Ippolito Rosellini, studioso per amore

In questo giorno nel 1843 morì a Pisa il padre dell’egittologia italiana, Ippolito Rosellini. Per noi al MAF è una figura speciale, perché è grazie a lui che oggi il nostro museo conserva ed espone una delle collezioni egizie più importanti al mondo. Fu proprio Rosellini a convincere il granduca di Toscana Leopoldo II di Lorena a finanziare la spedizione franco-toscana in Egitto e questo servì da sprone al re Carlo X di Francia per accordare lo stesso finanziamento a J-F. Champollion. Ma se già vi abbiamo parlato della famosa spedizione, oggi vorremo scoprire qualcosa di più dell’aspetto privato di Rosellini che tanto lo influenzò anche nei suoi studi.

Niccola Francesco Ippolito Baldassare Rosellini, questo infatti il suo nome completo, nasce il 13 agosto 1800 in una famiglia di commercianti originari di Pescia. Il padre destina subito il figlio primogenito a continuare la sua attività, ma vista l’attitudine allo studio del bambino, muta parere e ne affida l’educazione dapprima alla confraternita dei padri serviti a Pisa, e, al compiere dei 13 anni, a Firenze presso la SS. Annunziata. All’arrivo a Firenze viene affidato alle cure educative di Padre Costantino Battini, con cui instaura un rapporto filiale, arrivando a considerarlo un secondo padre.
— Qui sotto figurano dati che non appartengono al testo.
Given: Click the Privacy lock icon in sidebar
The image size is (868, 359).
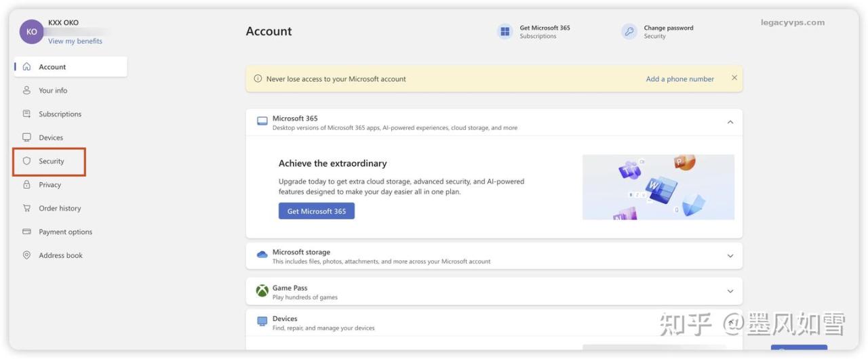Looking at the screenshot, I should (27, 185).
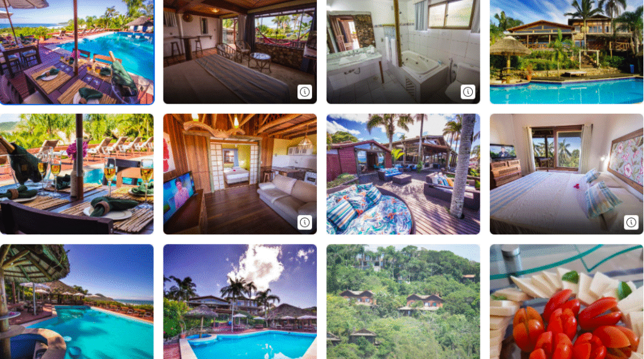
Task: Open the hillside chalets in forest photo
Action: [403, 302]
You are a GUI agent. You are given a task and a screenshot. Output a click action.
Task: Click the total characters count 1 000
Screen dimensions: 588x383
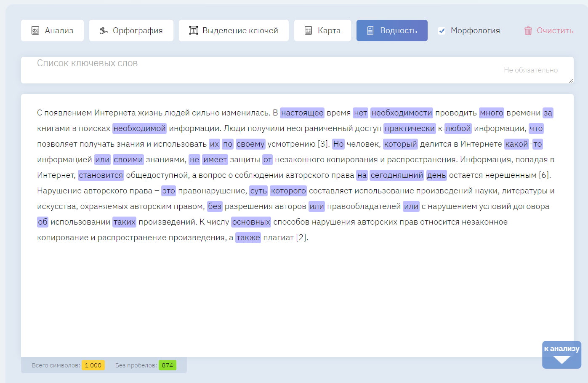(x=93, y=365)
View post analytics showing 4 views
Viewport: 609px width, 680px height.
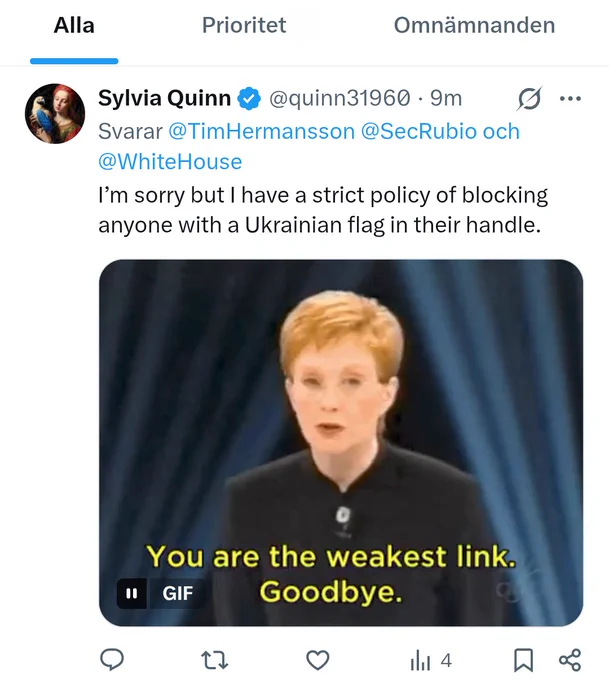pyautogui.click(x=431, y=661)
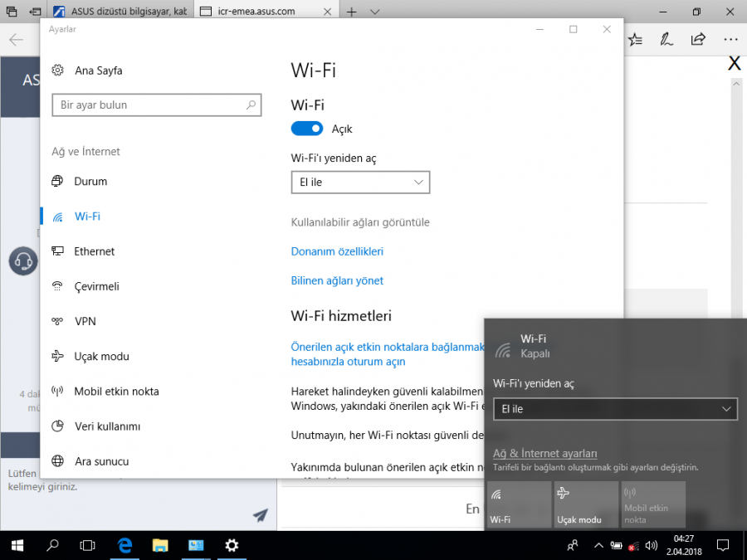The image size is (747, 560).
Task: Open File Explorer from taskbar
Action: (x=161, y=545)
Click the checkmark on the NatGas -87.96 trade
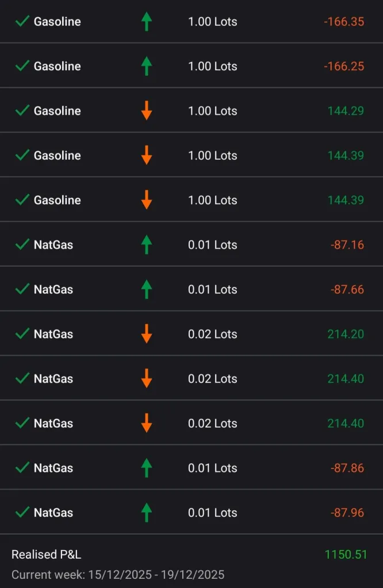Image resolution: width=383 pixels, height=588 pixels. (x=22, y=512)
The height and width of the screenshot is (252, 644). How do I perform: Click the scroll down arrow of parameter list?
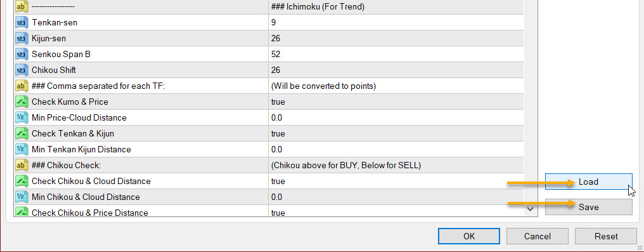[x=531, y=209]
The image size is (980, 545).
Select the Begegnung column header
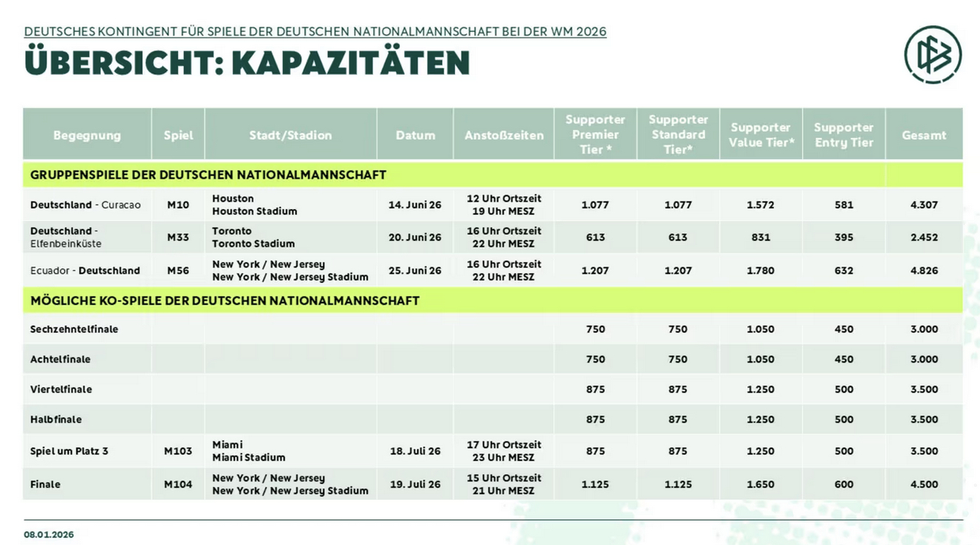click(87, 135)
Busto di Ippolito Rosellini al MAF.

È per amor suo, più che per amore della materia, che indirizza i suoi studi verso l’antico. Tra i 16 e i 17 anni ritorna a Pisa dove frequenta l’Università sempre sotto la guida del Battini, al quale si aggiunge il cavalier Bagnoli, che lo tengono al riparo dalla tentazione di partecipare alla tumultuosa scena politica italiana del periodo. Il 5 giugno 1821 ottiene la laurea in Teologia e gli viene assegnata, grazie alla raccomandazione del professor Bagnoli, una pensione, una moderna borsa di studio potremmo dire, per lo studio delle lingue orientali in modo da prepararsi alla nomina, quando fosse stato pronto, a professore presso l’Università di Pisa. Dopo aver completato i suoi studi a Bologna, sotto la guida del cardinal Mezzofanti, nel 1824 viene nominato professore di Lingue orientali. Mai momento fu più propizio: nello stesso anno Jean François Champollion aveva pubblicato il suo Resoconto del sistema geroglifico degli antichi Egizi, aprendo l’era dell’egittologia moderna. Rosellini, fresco di nomina e contrastato da qualche opposizione accademica, non può esimersi dall’entrare nel fervido dibattito che il volume scatena in tutta Europa: scrive una breve esposizione della teoria del francese sposandola appieno e da quel momento non pensa più che all’Egitto.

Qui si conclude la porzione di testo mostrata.